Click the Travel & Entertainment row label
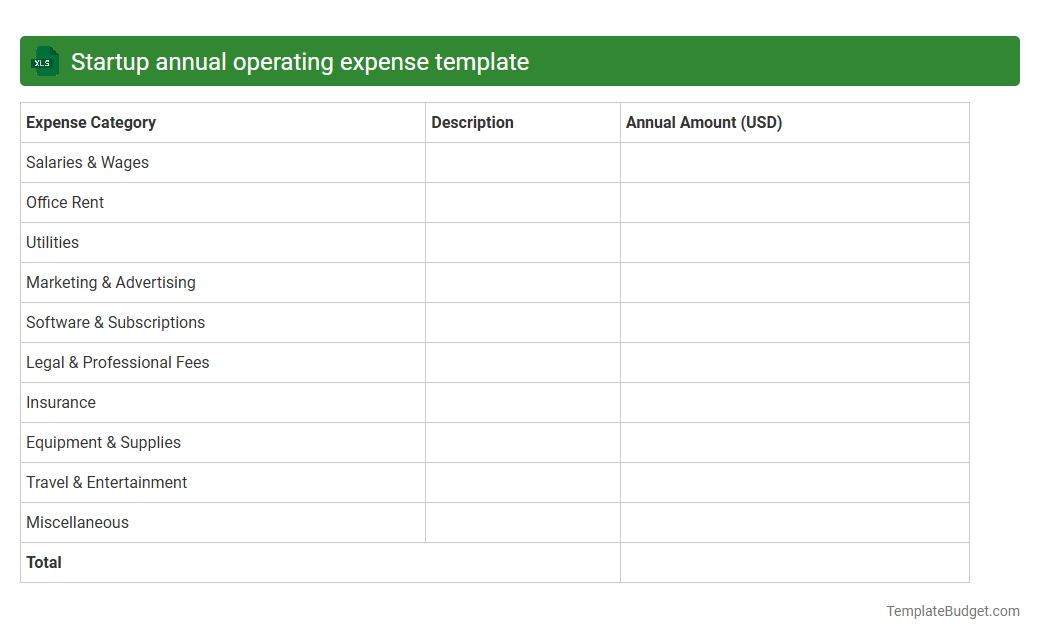This screenshot has width=1040, height=640. pyautogui.click(x=106, y=482)
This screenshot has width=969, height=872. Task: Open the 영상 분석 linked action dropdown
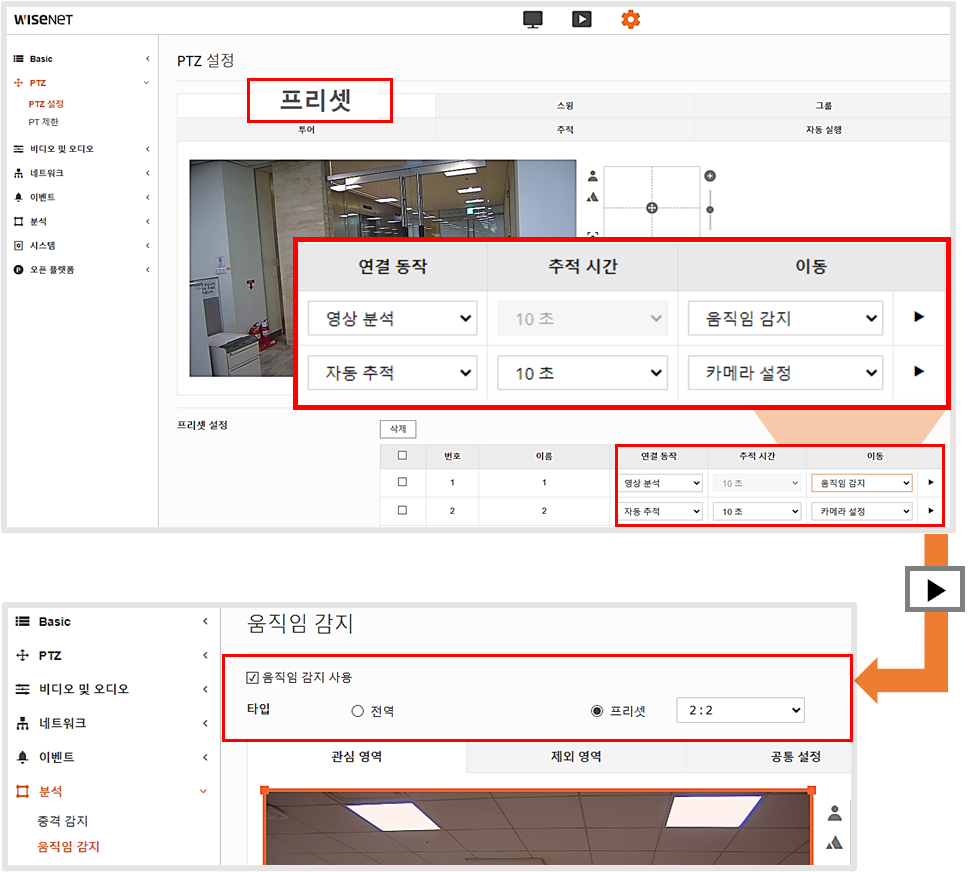[x=662, y=483]
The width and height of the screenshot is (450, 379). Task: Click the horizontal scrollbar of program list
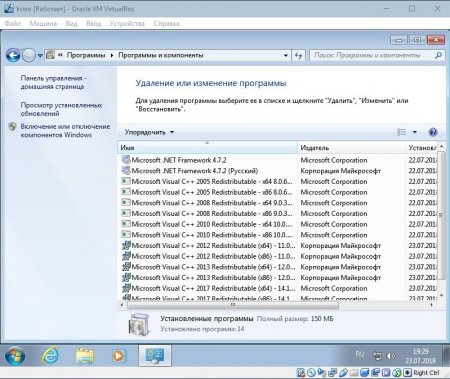tap(232, 305)
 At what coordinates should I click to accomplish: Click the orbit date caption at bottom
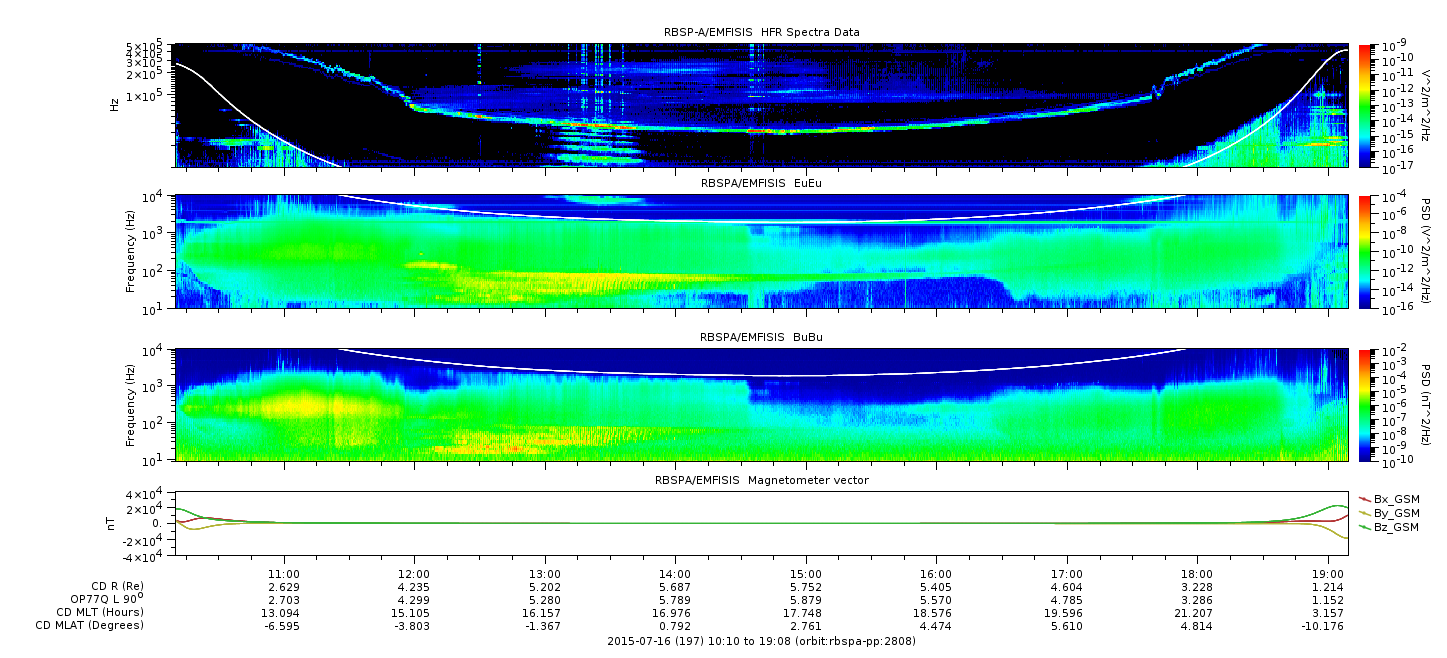762,641
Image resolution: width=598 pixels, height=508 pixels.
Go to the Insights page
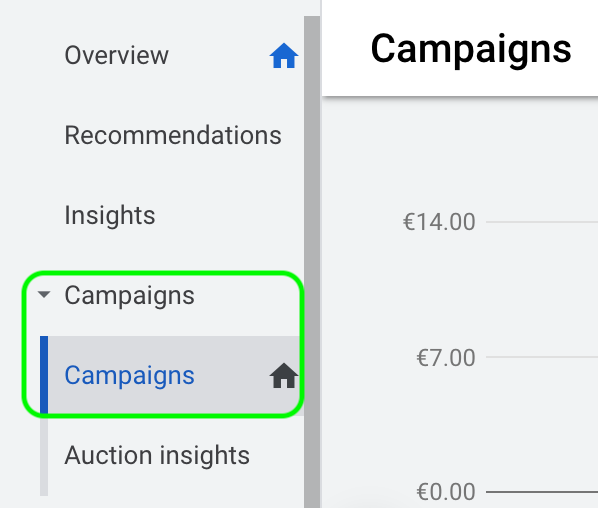[x=110, y=215]
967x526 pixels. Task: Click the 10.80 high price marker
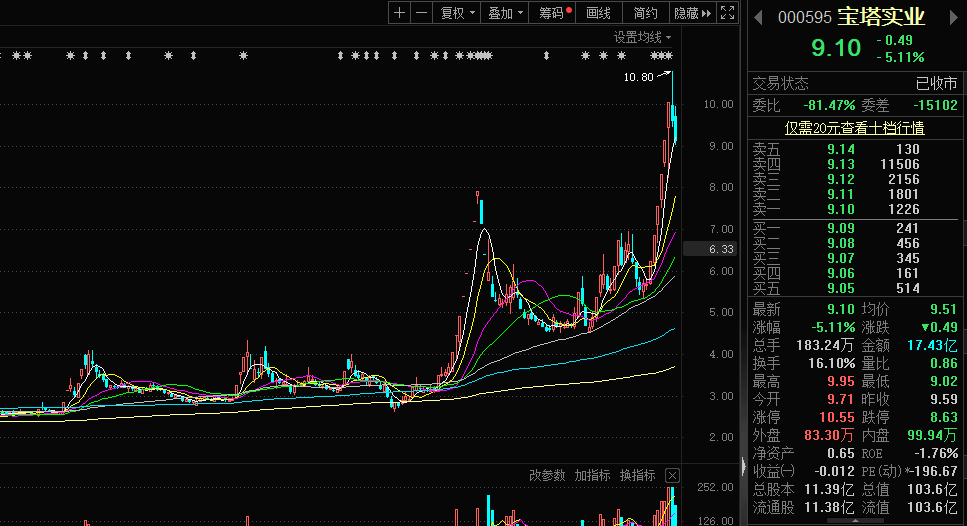638,77
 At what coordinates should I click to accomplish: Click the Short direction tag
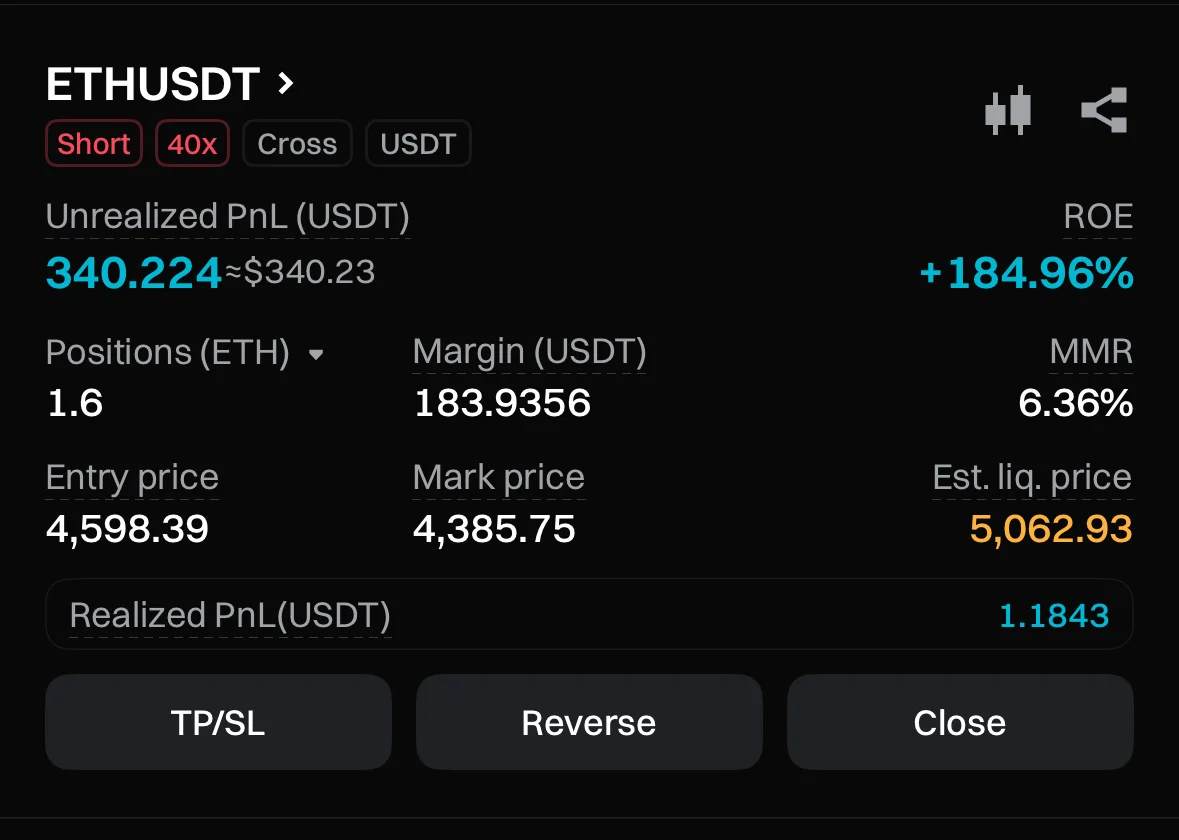[94, 144]
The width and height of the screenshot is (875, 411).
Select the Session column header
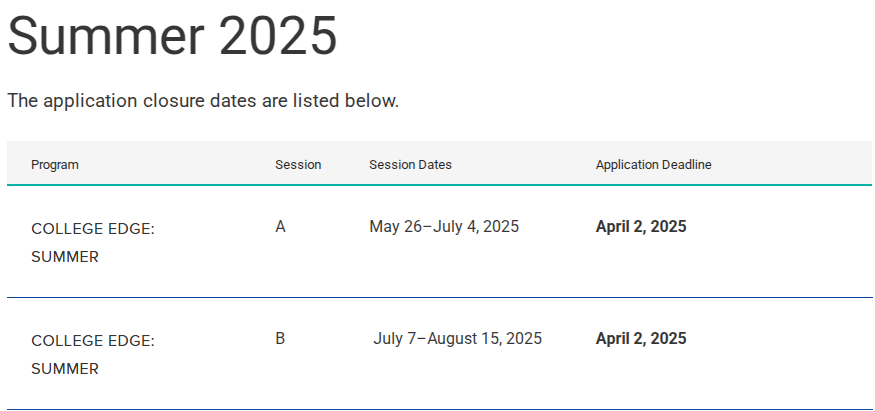(x=298, y=165)
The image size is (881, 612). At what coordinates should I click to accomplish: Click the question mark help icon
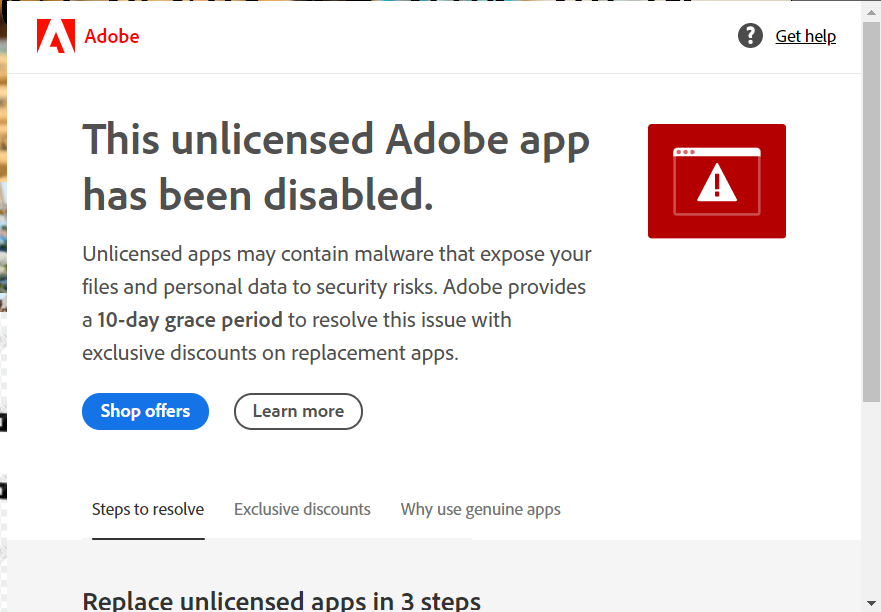(750, 36)
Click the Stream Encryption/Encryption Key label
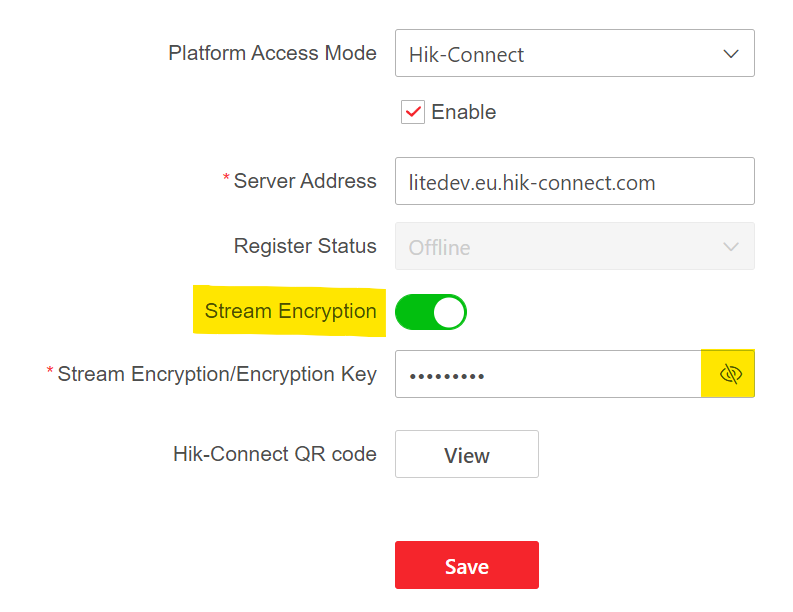 pos(217,374)
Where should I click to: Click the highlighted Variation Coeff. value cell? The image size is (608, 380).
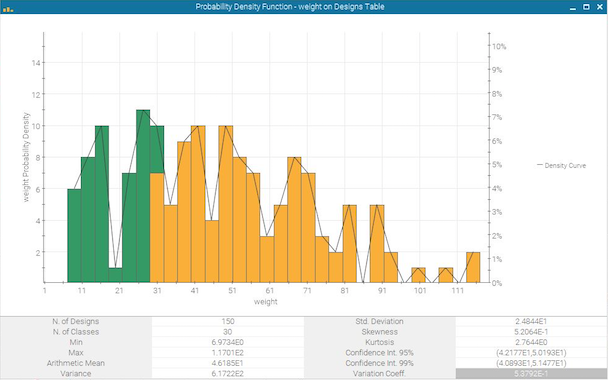click(531, 374)
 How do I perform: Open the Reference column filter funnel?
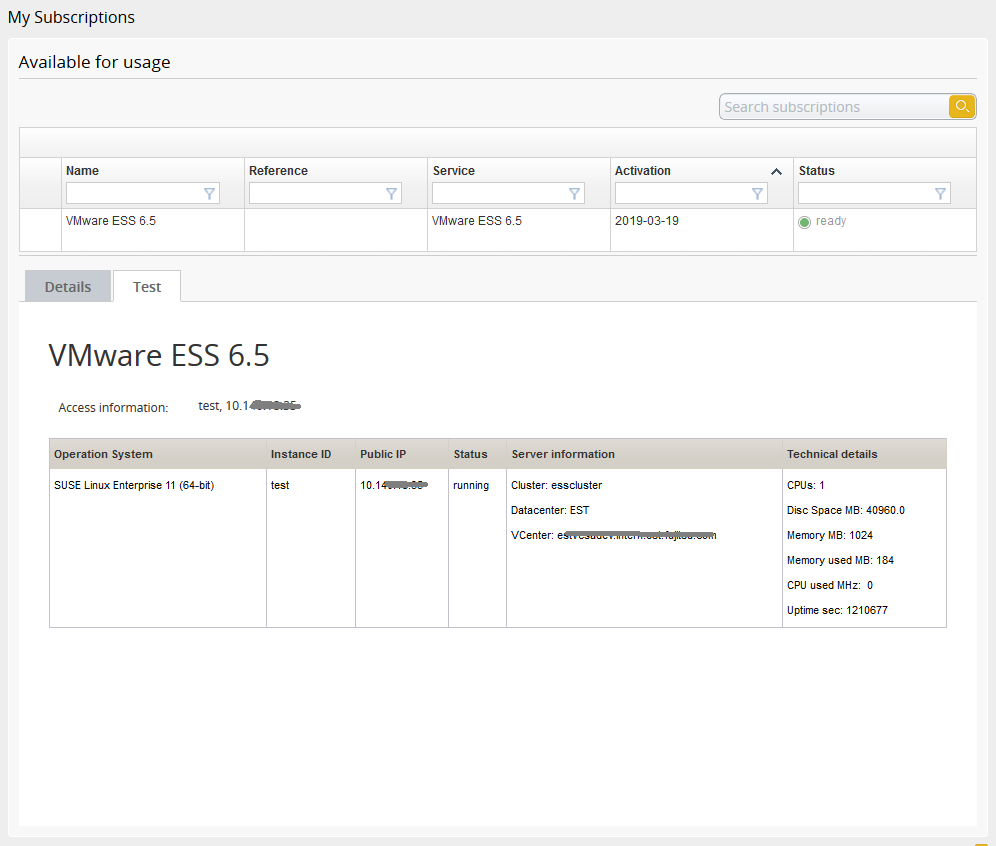click(391, 193)
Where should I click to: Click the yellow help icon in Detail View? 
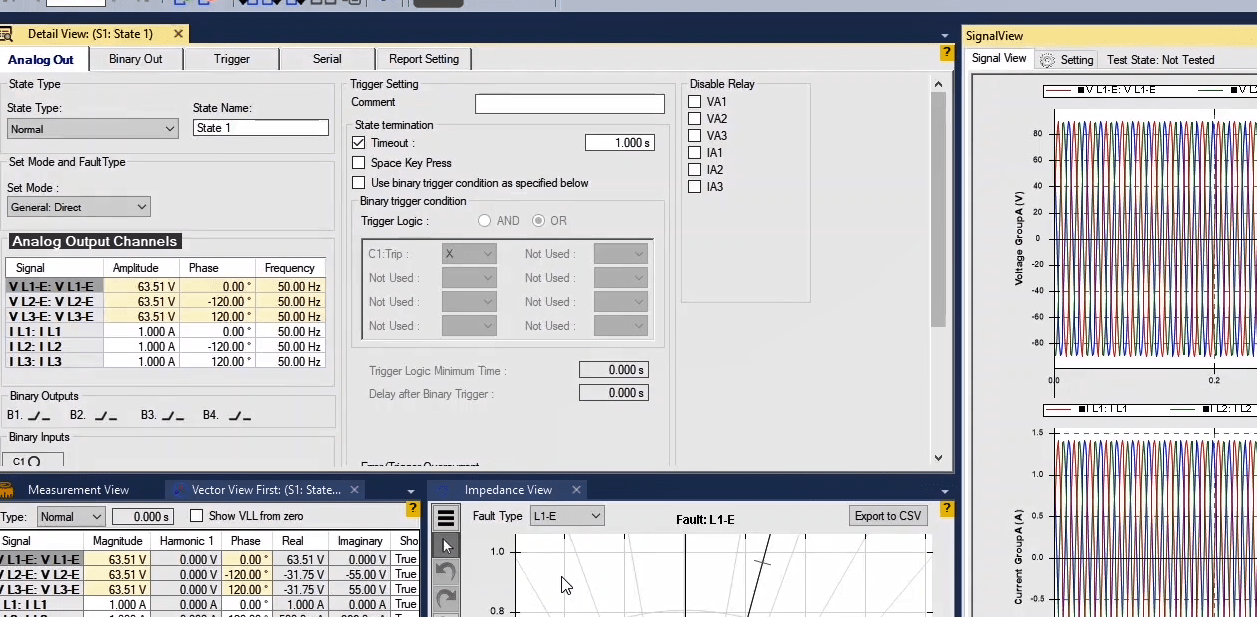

◆ ◆ ◆ ◆ ◆

#### [Exercise instructions]
Extract the text of all the records above verbatim, excluding pictures.

#### [Answer for this exercise]
Click the Travel & Entertainment row label
This screenshot has width=1040, height=640. pyautogui.click(x=106, y=482)
This screenshot has width=969, height=872. Task: Open the 영상 분석 linked action dropdown
[x=662, y=483]
The width and height of the screenshot is (450, 379). Task: Click the horizontal scrollbar of program list
tap(232, 305)
 At what coordinates should I click to accomplish: Click the orbit date caption at bottom
762,641
Image resolution: width=598 pixels, height=508 pixels.
Go to the Insights page
[x=110, y=215]
967x526 pixels. Task: Click the 10.80 high price marker
638,77
 At what coordinates should I click to accomplish: Click the Short direction tag
[94, 144]
The width and height of the screenshot is (875, 411).
Select the Session column header
(x=298, y=165)
The image size is (881, 612). At what coordinates should I click to accomplish: Click the question mark help icon
(750, 36)
Click the Stream Encryption/Encryption Key label
 pos(217,374)
Where should I click to: Click the highlighted Variation Coeff. value cell? The image size is (608, 380).
click(531, 374)
 How do I perform: Open the Reference column filter funnel?
click(391, 193)
Where should I click to: Click the yellow help icon in Detail View? 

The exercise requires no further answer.